◆ Data
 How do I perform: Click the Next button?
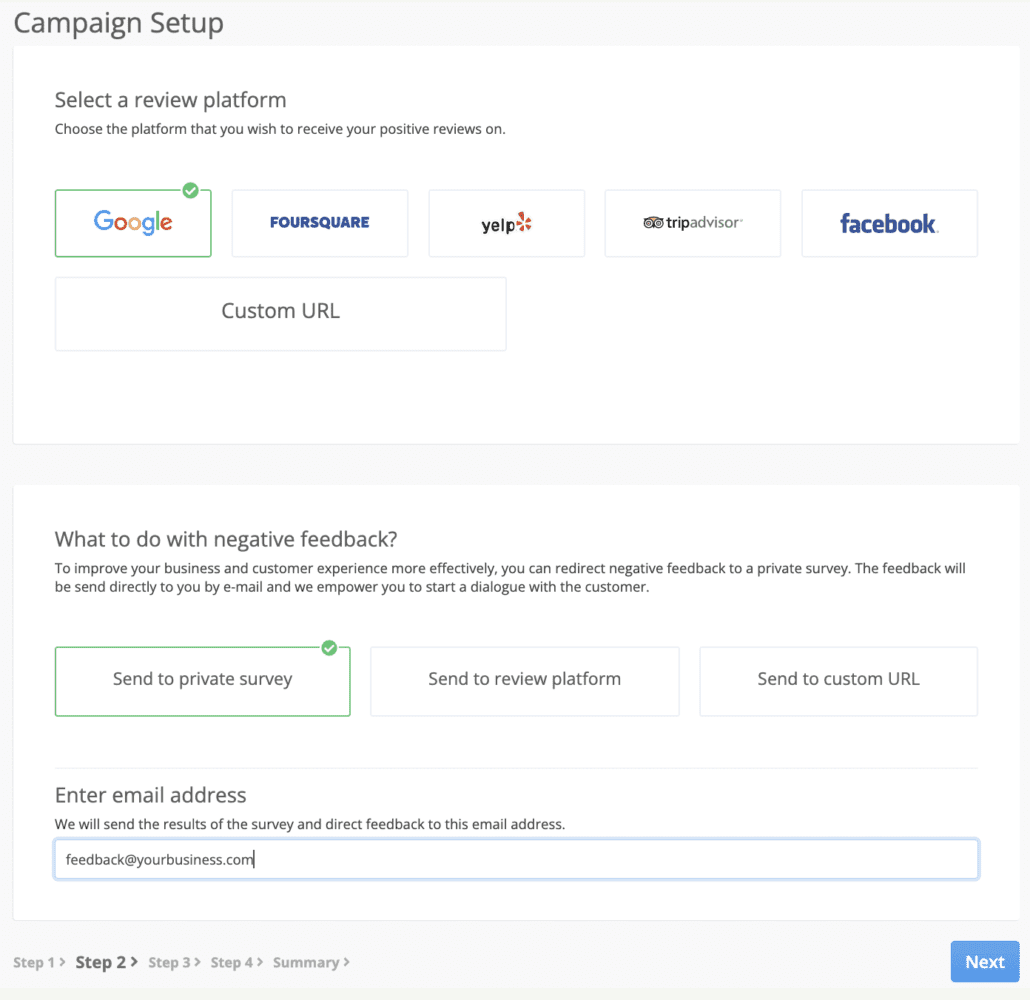[984, 961]
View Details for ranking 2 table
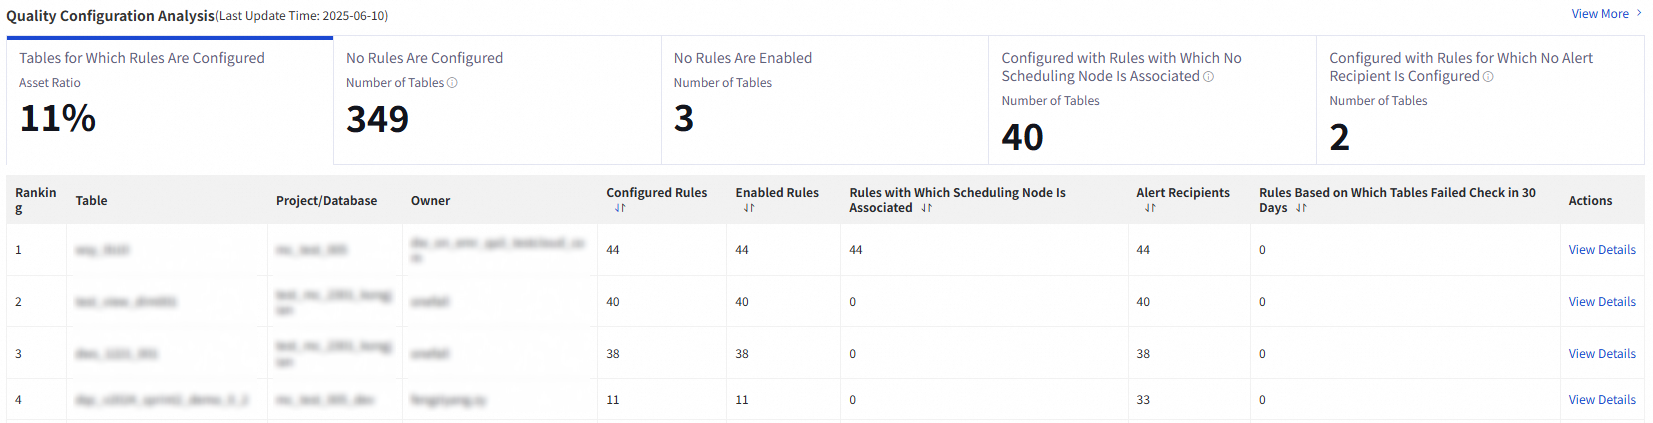1653x423 pixels. point(1602,302)
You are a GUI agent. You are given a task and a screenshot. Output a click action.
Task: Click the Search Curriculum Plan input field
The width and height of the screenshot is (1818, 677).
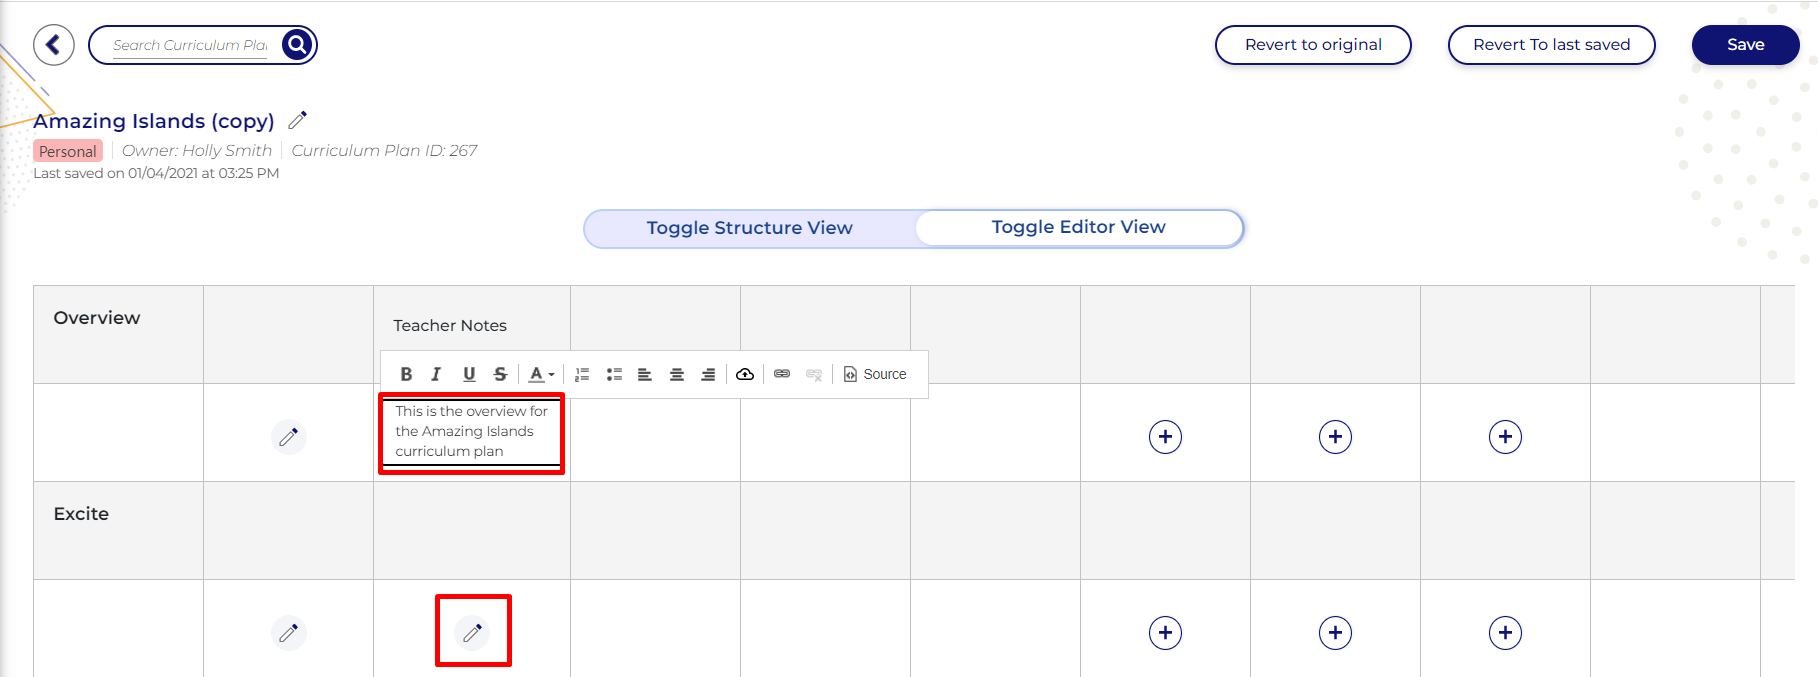pyautogui.click(x=190, y=45)
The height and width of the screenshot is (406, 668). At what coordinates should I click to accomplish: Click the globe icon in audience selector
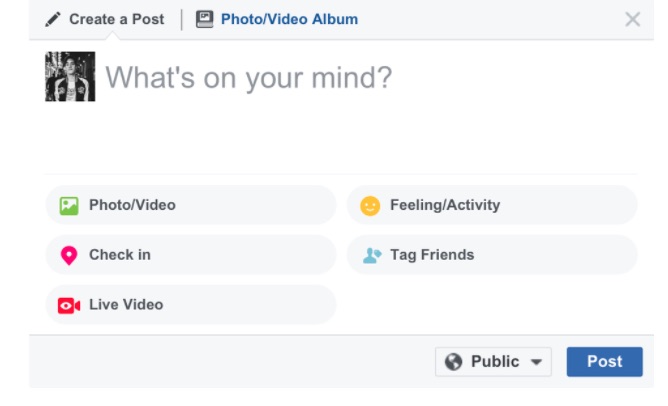(453, 362)
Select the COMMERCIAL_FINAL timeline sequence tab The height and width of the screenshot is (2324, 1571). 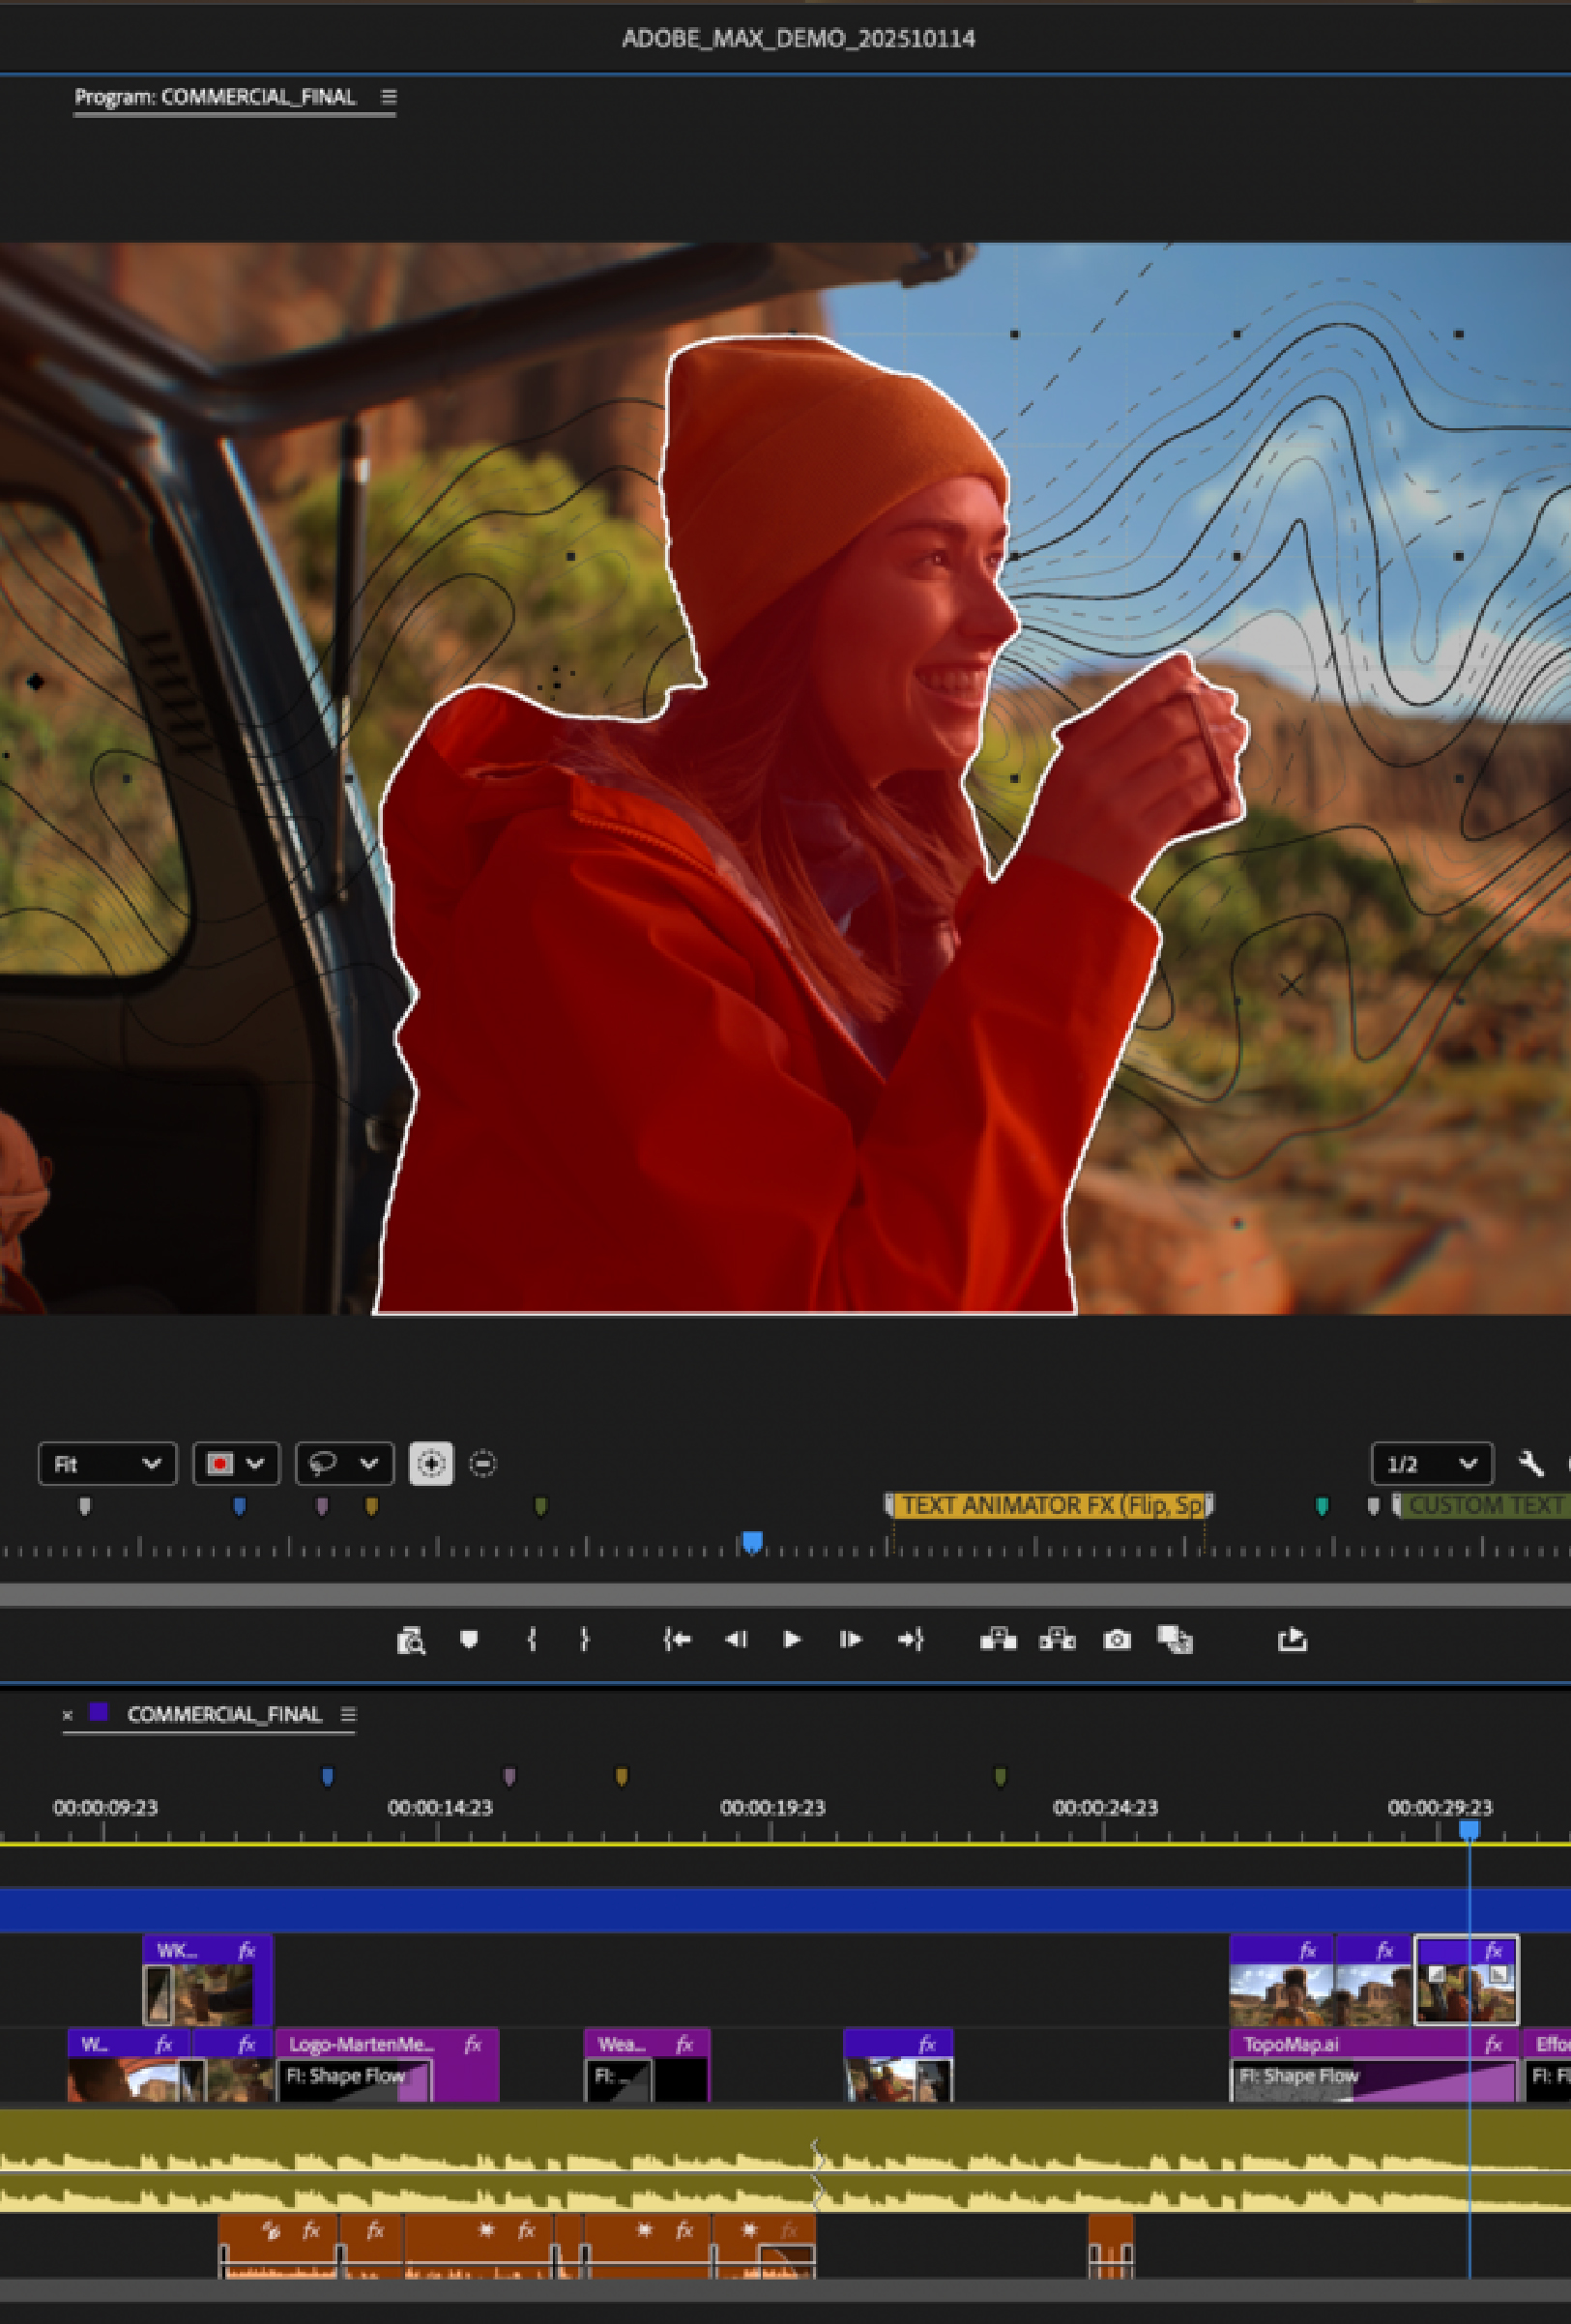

◆ Problem statement
Copy word for word every line from the one holding "View Details for ranking 2 table" to the end of the listing, both ends included, but do not copy any pictures.

◆ Reply
View Details for ranking 2 table
1653x423 pixels. point(1602,302)
You are a GUI agent. You are given a task and a screenshot. Output a click action.
Task: Click the Search Curriculum Plan input field
The width and height of the screenshot is (1818, 677).
pyautogui.click(x=190, y=45)
The height and width of the screenshot is (406, 668). At what coordinates should I click to accomplish: Click the globe icon in audience selector
(453, 362)
Select the COMMERCIAL_FINAL timeline sequence tab The height and width of the screenshot is (2324, 1571). 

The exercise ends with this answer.